The task ▸ Please rewrite the records from the line with "This screenshot has height=444, width=697." through the end of the records, replacing "Details" with "Summary" and changing nothing else. Leave the pictures out of your answer.

========

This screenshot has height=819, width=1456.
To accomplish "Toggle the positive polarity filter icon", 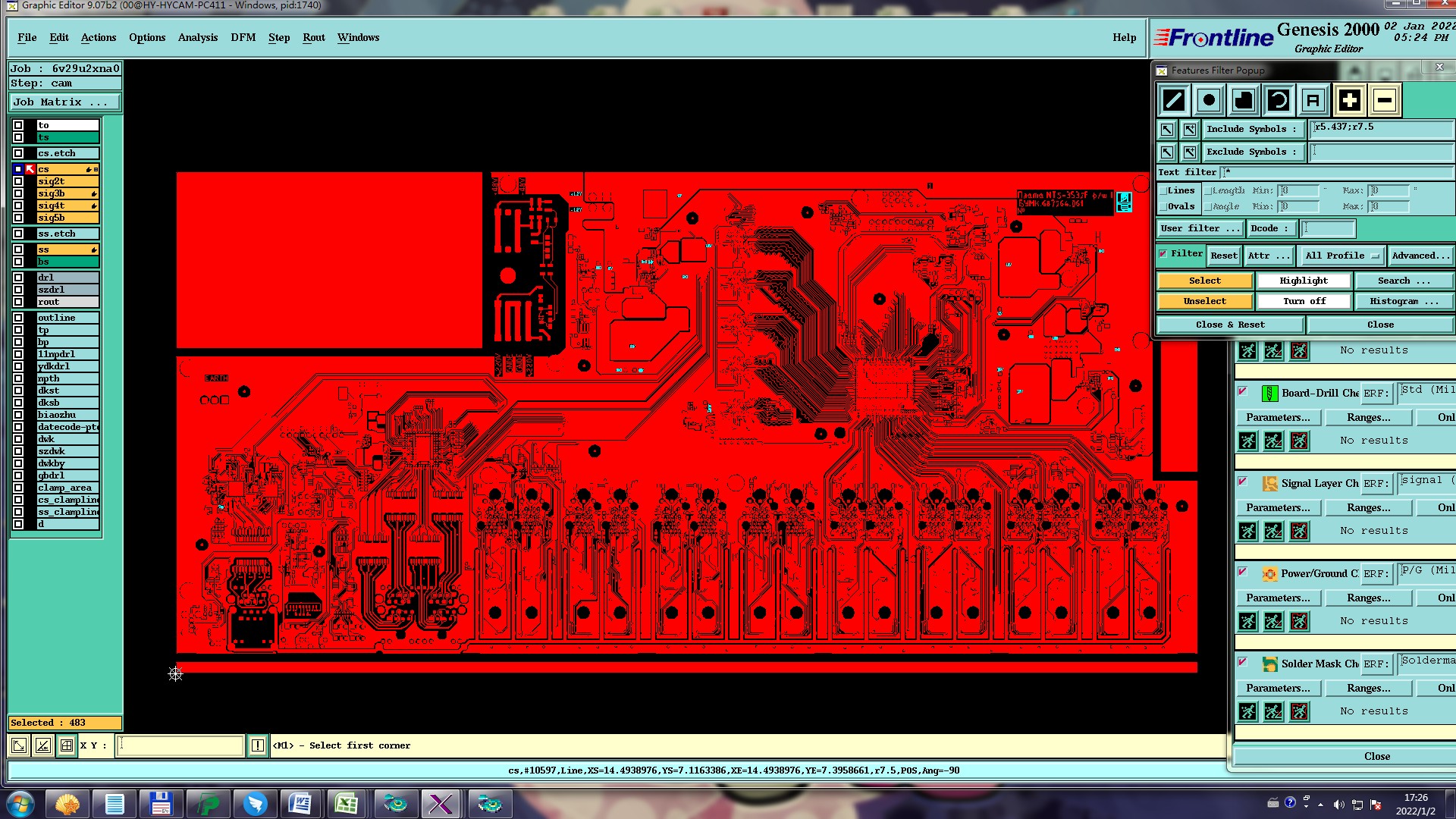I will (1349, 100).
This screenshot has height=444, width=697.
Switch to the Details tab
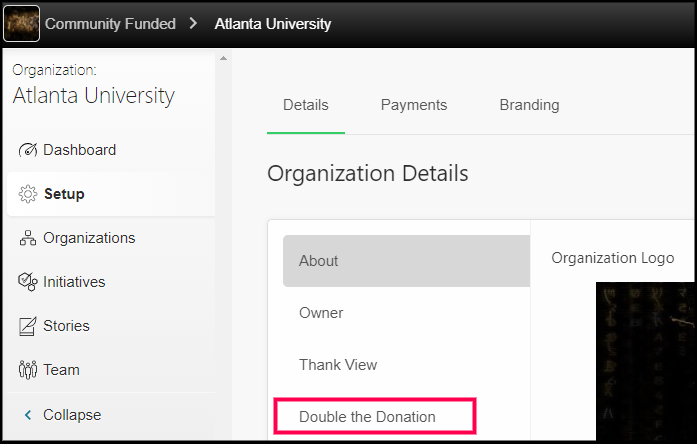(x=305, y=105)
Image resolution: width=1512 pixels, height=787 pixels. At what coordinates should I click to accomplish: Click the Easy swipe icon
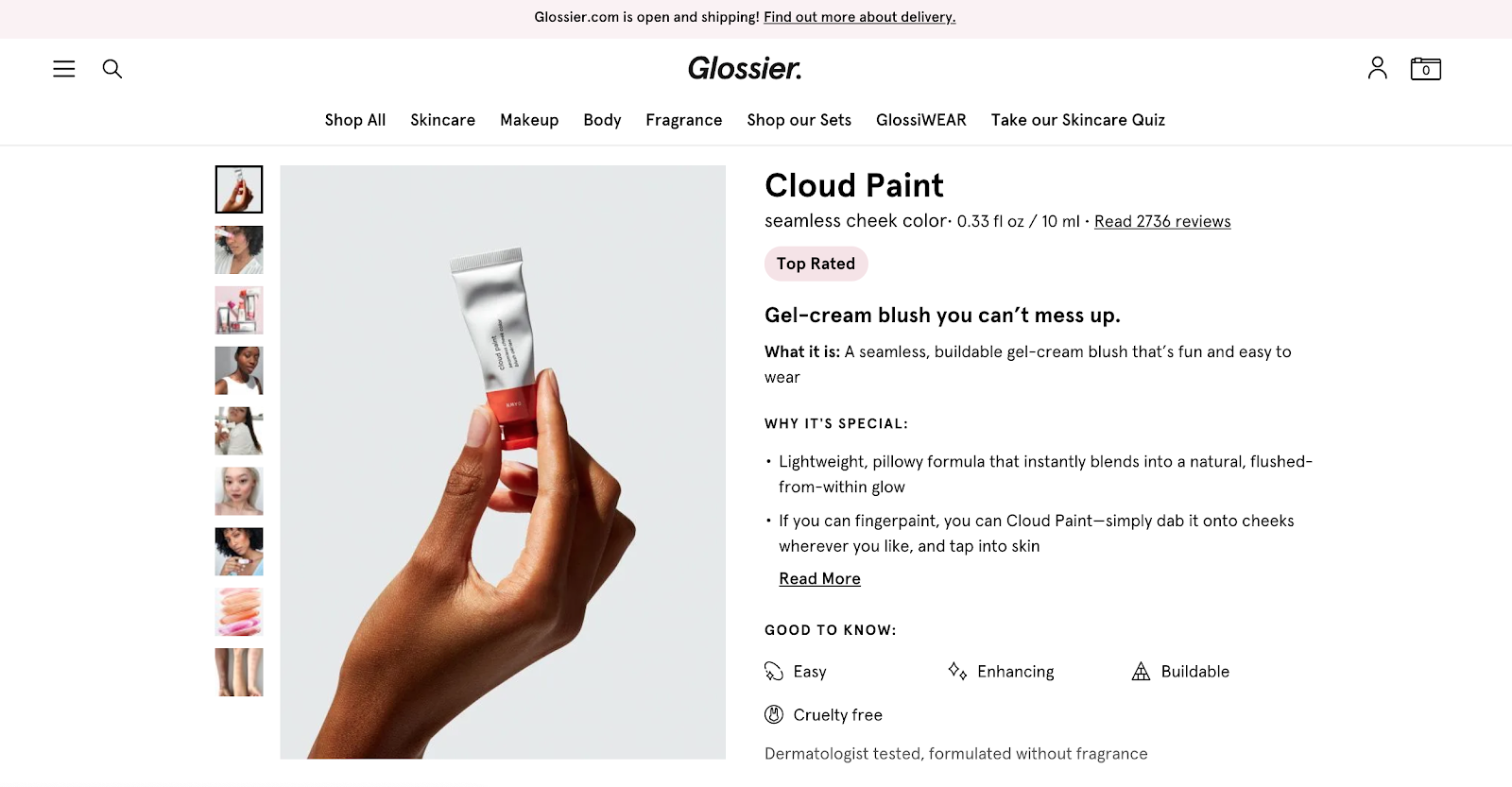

========

Result ▸
This screenshot has height=444, width=697.
Switch to the Summary tab
(x=305, y=105)
Image resolution: width=1512 pixels, height=787 pixels. At what coordinates should I click to accomplish: Click the Easy swipe icon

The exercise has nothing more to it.